Deload and taper weeks: why rest feels harder than long runs

Why rest days and deload weeks can trigger anxiety, and how to survive them without losing your mind.

Deload and taper weeks: why rest feels harder than long runs

Marathon training teaches you to run for hours. Rest days teach you to stare at your shoes like an addict in withdrawal. When the plan says “easy week” or it’s time for your taper, your legs don’t feel grateful. Your brain doesn’t sigh with relief. Instead, it spins out: What if I’m losing fitness? What if I never get it back? What if I won't be able to run again?

Sometimes, the only thing harder than your weekly long run is not running at all.

Why you feel rubbish during deload and taper weeks

When you cut back on mileage, your brain chemistry doesn’t always politely go, “Oh, thank you for the break.” It sulks. Endorphins and dopamine will drop to the floor, and your mood goes with them. Meanwhile, your body is still producing cortisol (a.k.a. the stress hormone) as if you were still in a high mileage week. Your nervous system has been trained to expect effort every day, and when it doesn’t get it, it paces like a dog waiting for a walk.

That’s why deload weeks don’t just make you restless — they make you anxious. Stress hormones with nowhere to go end up fuelling catastrophes out of nothing, like turning a typo into a life crisis. At the same time, your brain has been conditioned to see mileage as proof of progress. Take the miles away, and every blank day on the plan feels like sliding backwards. The chemistry, the hormones, and the psychology all pile on to convince you that stopping is dangerous, even when it’s exactly what your body needs.

The irrational thoughts (every runner knows them)

Will I lose fitness on rest days?

Unlikely. You don’t lose anything measurable from a day off. Fitness dips happen over weeks and months, not hours. But your brain refuses to believe that, so one skipped session sometimes feels like the start of the end.

Will a deload week ruin my training?

Quite the opposite: deloads give your muscles, joints, and nervous system a chance to adapt. Without them, you just dig yourself into a fatigue hole. But logic doesn’t help much when you’re scrolling Strava and watching everyone else “still crushing it.”

Why does my body feel worse when I run less?

Your nervous system doesn’t like change. Reduce the stress and suddenly you get phantom aches, heavy legs, random twinges. It’s your body’s way of throwing a tantrum. Call it taper madness, call it the fitness equivalent of a nicotine craving — either way, it’s unnerving.

How to survive deload and taper weeks

Deload weeks are basically a psychological prank. You’ve been told to slow down, but your body interprets that as a threat. The trick is not to sneak in “just a cheeky 10k,” but to give yourself small outlets that don’t wreck the whole plan. It’s like a fire drill at the office: no one believes it’s real, everyone’s annoyed, but ignoring it is exactly how disasters happen.

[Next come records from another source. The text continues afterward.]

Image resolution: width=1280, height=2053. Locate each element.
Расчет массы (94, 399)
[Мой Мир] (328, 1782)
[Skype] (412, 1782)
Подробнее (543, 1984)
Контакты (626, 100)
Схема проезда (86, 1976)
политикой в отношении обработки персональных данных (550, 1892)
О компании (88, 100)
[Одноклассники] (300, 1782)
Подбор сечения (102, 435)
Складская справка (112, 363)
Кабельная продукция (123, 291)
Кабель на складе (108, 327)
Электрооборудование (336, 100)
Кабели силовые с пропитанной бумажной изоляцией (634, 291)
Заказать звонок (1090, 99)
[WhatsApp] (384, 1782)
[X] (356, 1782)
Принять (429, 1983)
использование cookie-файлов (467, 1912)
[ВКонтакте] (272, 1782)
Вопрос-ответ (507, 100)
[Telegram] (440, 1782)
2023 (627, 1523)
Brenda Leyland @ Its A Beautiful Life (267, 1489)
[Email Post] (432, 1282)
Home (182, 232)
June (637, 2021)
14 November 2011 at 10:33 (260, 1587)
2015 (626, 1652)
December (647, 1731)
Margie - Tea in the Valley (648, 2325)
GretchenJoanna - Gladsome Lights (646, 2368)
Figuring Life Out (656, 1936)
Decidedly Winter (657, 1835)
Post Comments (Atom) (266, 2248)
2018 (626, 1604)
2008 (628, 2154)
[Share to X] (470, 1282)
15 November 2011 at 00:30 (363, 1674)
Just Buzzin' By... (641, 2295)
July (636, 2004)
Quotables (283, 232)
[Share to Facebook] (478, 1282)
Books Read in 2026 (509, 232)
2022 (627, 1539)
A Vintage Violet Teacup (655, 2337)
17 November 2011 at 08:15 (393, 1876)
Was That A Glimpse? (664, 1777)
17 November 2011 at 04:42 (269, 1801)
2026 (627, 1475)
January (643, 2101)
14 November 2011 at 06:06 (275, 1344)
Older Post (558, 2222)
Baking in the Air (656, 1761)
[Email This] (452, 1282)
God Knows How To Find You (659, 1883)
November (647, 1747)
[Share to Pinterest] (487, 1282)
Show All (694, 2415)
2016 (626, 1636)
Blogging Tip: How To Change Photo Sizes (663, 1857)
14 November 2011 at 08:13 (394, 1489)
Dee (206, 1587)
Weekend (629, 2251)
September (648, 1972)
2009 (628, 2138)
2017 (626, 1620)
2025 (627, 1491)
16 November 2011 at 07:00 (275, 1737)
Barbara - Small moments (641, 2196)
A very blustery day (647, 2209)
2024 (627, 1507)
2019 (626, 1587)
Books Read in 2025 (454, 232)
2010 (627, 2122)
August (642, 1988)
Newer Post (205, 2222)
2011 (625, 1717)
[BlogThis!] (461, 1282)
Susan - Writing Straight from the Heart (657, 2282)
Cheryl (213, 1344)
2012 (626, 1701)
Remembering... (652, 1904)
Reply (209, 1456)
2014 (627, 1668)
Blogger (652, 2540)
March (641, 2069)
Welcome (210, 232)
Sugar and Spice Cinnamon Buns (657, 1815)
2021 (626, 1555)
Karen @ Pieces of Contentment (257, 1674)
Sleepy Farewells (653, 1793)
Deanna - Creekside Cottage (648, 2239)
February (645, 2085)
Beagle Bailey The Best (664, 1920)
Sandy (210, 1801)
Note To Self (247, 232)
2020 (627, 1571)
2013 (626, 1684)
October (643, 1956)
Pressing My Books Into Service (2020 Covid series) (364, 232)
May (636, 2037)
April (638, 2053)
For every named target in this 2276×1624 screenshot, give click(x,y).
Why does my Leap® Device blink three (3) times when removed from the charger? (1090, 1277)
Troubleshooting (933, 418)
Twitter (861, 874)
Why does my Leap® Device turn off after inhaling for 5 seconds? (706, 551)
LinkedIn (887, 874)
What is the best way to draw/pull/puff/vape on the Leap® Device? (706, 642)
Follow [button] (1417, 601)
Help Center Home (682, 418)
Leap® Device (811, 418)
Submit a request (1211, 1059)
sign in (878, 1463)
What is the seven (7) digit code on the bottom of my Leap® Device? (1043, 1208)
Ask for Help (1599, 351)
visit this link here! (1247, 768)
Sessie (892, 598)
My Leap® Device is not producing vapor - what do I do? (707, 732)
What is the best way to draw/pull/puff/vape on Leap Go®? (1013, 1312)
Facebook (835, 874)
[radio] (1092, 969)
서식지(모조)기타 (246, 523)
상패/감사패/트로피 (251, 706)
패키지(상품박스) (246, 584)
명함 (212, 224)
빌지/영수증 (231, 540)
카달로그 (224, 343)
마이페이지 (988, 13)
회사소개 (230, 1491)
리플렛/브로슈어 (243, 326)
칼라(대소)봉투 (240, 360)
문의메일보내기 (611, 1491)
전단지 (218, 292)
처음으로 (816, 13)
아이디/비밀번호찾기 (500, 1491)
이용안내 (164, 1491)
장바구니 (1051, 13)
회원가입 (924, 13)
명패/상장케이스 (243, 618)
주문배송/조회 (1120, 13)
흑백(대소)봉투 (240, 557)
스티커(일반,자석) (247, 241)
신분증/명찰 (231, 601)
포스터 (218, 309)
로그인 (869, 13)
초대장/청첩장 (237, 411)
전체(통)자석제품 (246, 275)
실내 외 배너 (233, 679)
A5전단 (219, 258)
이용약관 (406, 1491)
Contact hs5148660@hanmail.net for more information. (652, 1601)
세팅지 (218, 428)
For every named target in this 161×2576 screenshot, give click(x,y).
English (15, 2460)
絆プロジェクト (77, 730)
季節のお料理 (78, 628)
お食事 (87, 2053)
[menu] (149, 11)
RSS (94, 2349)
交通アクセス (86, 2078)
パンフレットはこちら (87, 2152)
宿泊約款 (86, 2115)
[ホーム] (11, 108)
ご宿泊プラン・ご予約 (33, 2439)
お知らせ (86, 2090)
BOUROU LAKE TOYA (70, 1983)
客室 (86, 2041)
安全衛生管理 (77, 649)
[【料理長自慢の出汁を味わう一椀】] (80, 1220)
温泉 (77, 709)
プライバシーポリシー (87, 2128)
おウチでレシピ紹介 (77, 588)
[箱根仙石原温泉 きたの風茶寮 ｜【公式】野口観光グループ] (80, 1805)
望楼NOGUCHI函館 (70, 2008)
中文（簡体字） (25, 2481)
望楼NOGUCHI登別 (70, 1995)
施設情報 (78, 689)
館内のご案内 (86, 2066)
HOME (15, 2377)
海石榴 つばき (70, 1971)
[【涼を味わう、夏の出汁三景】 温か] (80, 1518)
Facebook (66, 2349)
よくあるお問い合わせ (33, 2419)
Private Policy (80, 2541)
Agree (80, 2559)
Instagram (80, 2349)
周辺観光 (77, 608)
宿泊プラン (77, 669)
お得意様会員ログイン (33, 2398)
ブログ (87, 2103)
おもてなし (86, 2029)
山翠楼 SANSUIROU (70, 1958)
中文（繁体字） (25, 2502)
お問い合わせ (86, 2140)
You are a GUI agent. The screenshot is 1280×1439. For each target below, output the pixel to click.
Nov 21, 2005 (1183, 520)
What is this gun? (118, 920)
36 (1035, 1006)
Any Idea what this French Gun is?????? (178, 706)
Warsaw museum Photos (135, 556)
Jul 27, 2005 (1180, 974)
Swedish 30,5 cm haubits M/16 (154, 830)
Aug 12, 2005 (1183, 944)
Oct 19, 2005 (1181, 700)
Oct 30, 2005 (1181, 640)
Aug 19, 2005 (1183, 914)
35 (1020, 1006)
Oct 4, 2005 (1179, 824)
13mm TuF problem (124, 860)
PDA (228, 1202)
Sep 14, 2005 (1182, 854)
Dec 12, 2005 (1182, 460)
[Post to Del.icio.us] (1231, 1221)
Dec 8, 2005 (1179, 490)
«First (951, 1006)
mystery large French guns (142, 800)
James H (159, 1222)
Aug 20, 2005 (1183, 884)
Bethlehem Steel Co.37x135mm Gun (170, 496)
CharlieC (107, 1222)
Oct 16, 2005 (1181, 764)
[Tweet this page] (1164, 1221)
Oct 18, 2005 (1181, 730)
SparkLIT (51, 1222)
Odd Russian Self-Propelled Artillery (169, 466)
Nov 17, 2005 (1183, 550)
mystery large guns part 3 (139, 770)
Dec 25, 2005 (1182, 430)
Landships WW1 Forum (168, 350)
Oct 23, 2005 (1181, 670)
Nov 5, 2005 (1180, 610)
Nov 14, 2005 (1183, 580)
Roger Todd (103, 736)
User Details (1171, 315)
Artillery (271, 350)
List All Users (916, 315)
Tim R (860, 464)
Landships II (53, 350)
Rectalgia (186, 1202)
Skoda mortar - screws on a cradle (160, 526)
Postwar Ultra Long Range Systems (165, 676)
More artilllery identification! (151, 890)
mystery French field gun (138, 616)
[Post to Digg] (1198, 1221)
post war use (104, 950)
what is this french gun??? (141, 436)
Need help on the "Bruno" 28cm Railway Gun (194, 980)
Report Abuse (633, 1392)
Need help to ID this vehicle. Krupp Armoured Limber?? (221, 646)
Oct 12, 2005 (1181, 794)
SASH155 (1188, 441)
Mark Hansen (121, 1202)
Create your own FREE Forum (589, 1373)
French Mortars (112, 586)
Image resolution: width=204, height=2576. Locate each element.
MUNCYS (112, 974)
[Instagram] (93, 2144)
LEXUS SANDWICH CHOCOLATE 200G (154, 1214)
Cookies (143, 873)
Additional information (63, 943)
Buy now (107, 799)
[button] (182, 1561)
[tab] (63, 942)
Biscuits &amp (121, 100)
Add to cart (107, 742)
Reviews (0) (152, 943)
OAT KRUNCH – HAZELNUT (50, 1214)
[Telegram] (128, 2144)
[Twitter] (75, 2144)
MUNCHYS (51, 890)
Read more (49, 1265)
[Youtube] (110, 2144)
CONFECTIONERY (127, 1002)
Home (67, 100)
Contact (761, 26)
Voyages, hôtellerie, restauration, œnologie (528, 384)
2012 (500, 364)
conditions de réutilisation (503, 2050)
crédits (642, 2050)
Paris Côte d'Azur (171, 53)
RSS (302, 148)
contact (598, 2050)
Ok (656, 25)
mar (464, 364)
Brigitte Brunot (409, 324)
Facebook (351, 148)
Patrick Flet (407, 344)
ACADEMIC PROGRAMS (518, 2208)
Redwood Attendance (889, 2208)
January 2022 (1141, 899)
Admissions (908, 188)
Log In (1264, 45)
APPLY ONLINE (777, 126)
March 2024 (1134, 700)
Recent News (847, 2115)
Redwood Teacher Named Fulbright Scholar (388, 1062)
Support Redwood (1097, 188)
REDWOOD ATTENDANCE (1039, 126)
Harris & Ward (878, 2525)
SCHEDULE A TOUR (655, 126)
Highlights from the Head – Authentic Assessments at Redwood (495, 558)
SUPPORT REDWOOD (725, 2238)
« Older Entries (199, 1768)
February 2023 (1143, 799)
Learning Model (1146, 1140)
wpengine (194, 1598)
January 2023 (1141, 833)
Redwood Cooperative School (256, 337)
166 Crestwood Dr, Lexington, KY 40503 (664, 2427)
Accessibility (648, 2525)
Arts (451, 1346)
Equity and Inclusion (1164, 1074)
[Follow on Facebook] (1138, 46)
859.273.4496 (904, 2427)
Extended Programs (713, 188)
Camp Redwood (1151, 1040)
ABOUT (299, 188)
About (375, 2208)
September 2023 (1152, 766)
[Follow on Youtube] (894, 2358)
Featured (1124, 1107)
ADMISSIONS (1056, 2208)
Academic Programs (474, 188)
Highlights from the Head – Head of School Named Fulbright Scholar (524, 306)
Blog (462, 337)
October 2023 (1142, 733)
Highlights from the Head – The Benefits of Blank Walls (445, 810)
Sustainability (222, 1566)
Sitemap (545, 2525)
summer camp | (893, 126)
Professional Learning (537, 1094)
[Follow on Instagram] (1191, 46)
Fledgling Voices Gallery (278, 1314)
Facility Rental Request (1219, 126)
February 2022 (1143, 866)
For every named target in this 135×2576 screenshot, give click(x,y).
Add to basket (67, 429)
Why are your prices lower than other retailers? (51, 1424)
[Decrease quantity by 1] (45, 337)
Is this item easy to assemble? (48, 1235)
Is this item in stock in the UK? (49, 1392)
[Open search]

  • Channel the energy. Think of it like sneaking a cigarette break. A walk, some stretching, half-arsed yoga — just enough to take the edge off without wrecking recovery.
  • Reframe the goal. Recovery isn’t absence, it’s construction. Your body is literally rebuilding while you sit there panicking that nothing’s happening. Think of it as training you can’t see yet.
  • Make recovery its own ritual. Prep your race kit, batch-cook your carb stash, make playlists, clean your shoes. Give yourself “training tasks” that don’t involve pounding pavements.
  • Think long-term. One quiet week doesn’t erase months of training. Fitness builds in arcs, not in single runs. Deloads and tapers are the cement setting on a building — without that pause, the whole structure crumbles.

Patience is training too

Deload weeks can feel like punishment, but they’re actually the part where gains stick. If you can sit through the anxiety of stillness, when every nerve in your body is screaming to run, you’re building endurance of a different kind. And if you can endure taper week without sneaking in “just a cheeky 10k,” the race itself will be a breeze.